Shortly after we joined CC, I started singing with the (I'm not sure what we call ourselves) worship band (?). You get what I mean. I was starting to feel more a part of CC, by helping to lead worship, but there was still some mixing left to do. Fast forward a couple weeks to when we had the really bad storms that came through. If you don't already know, there was a lot of damage done to the building-the roof was ripped off, water damage, etc. It was messy. It seemed hopeless to some- those who proposed that maybe the church should just close and move on. Surely this was a sign that that was what God wanted (this is another blog post in itself). Oh! By the way, those people had it all wrong :) So we temporarily met at another location while we fixed up the building.
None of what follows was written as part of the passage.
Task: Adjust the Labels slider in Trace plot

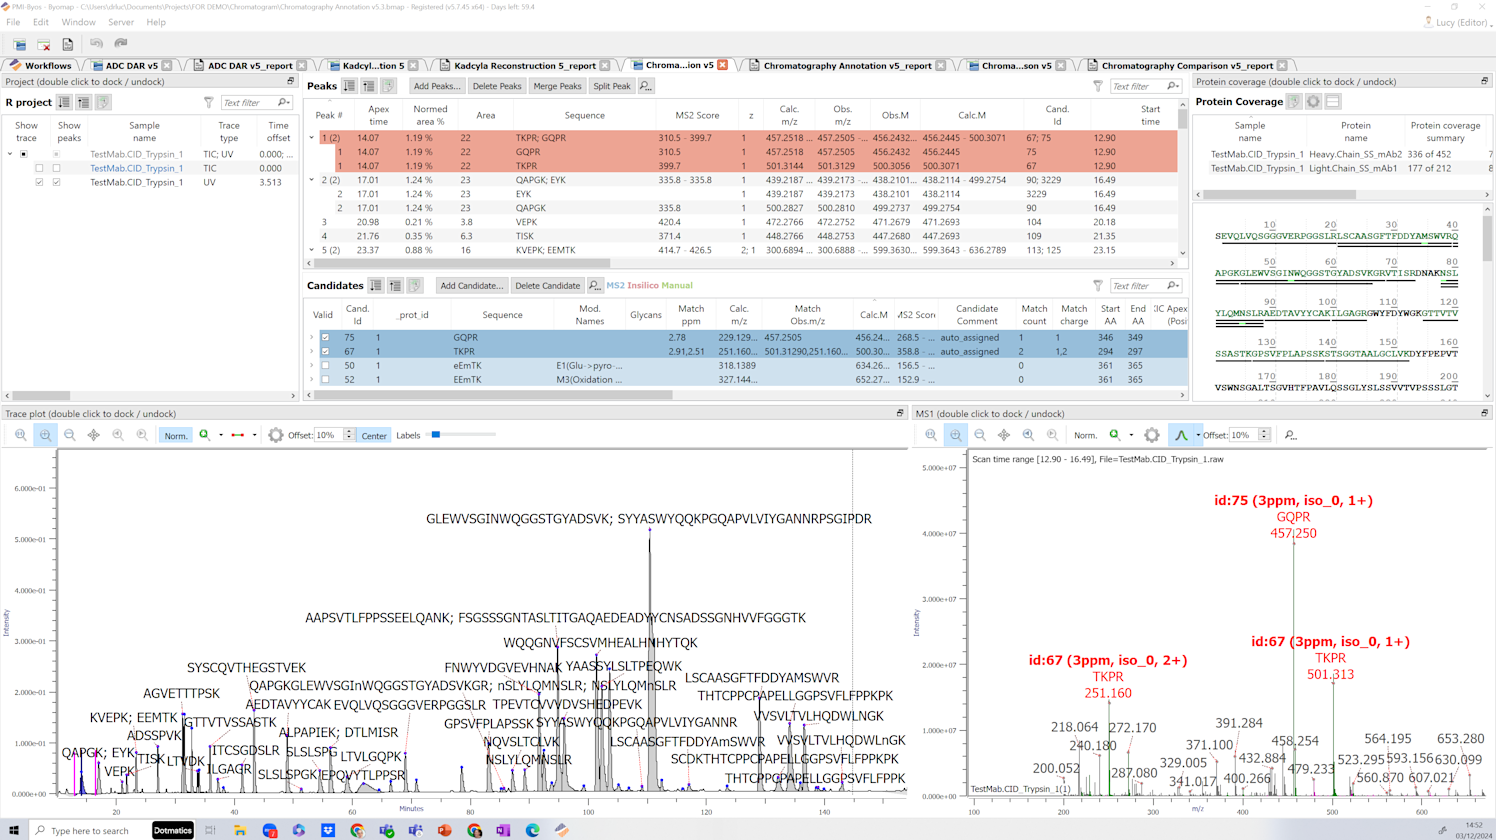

It hit me about 2 weeks before we planned to move back into the building. I realized, personally, what God was doing through this building project. Not only was he teaching me more about who he is, amongst other things, but he was unifying (more so) this newly knit body of believers. I knew when we came back to the building, it would be a fresh start for all of us. There would be no 'us-them' mentality because we had all come together during this tough time. We stuck it out and came through it, better.
I was right. This morning was unlike anything I've experienced before. Walking in and helping lead worship in a place that once felt very strange, yet continued to draw us in, I felt completely at home; overwhelmed with peace; the holy spirit so thick, you could almost feel his presence; looking out and seeing these people, who are my new family, worshiping freely. It was beyond amazing.
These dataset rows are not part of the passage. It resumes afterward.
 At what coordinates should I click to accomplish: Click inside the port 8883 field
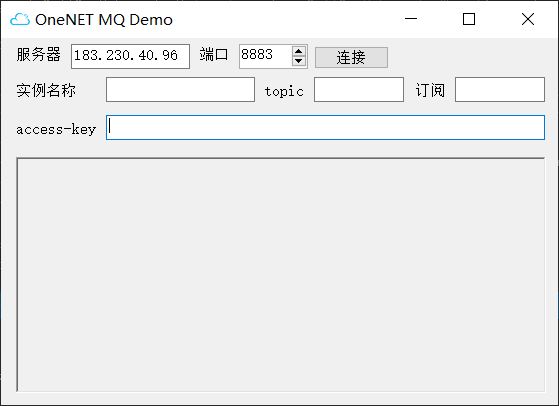(x=265, y=56)
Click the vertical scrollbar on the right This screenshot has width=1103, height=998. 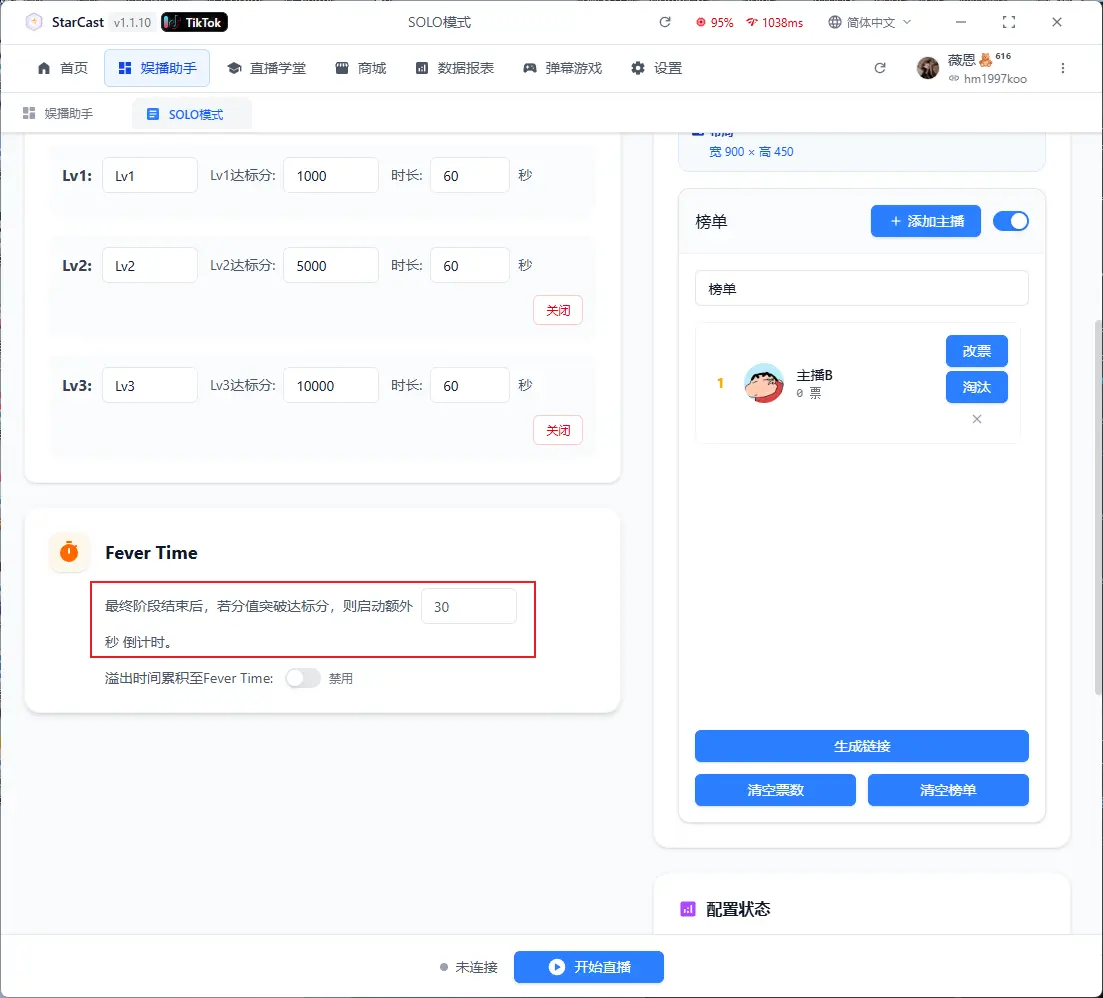coord(1096,500)
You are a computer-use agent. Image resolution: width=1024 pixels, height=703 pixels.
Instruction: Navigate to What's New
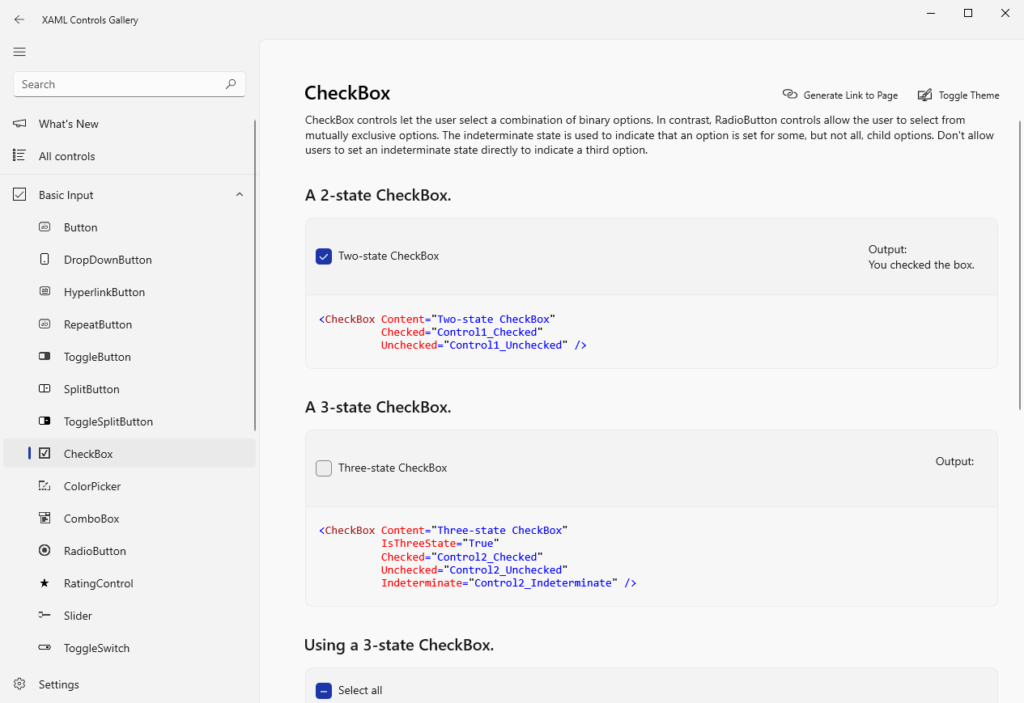(70, 123)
I am so thankful that while we had no clue what our next move would be or where we would end up, God was directing our path the whole time. He knew we would join this family of amazing people and help them spread Jesus through Milledgeville and the world. God has revived me and brought me back to life spiritually. I am closer to him now than I have ever been. His hand is at work in this group of people and it is very evident. I am thrilled to see what God will do in and through Church Central in the coming months and years.
So today I am overflowing with thankfulness, gratitude, humility, peace and joy. I was once uncertain, but now couldn't be more sure that we are right where God wants us to be. The journey was not easy, but I'm glad he has led us to our new home.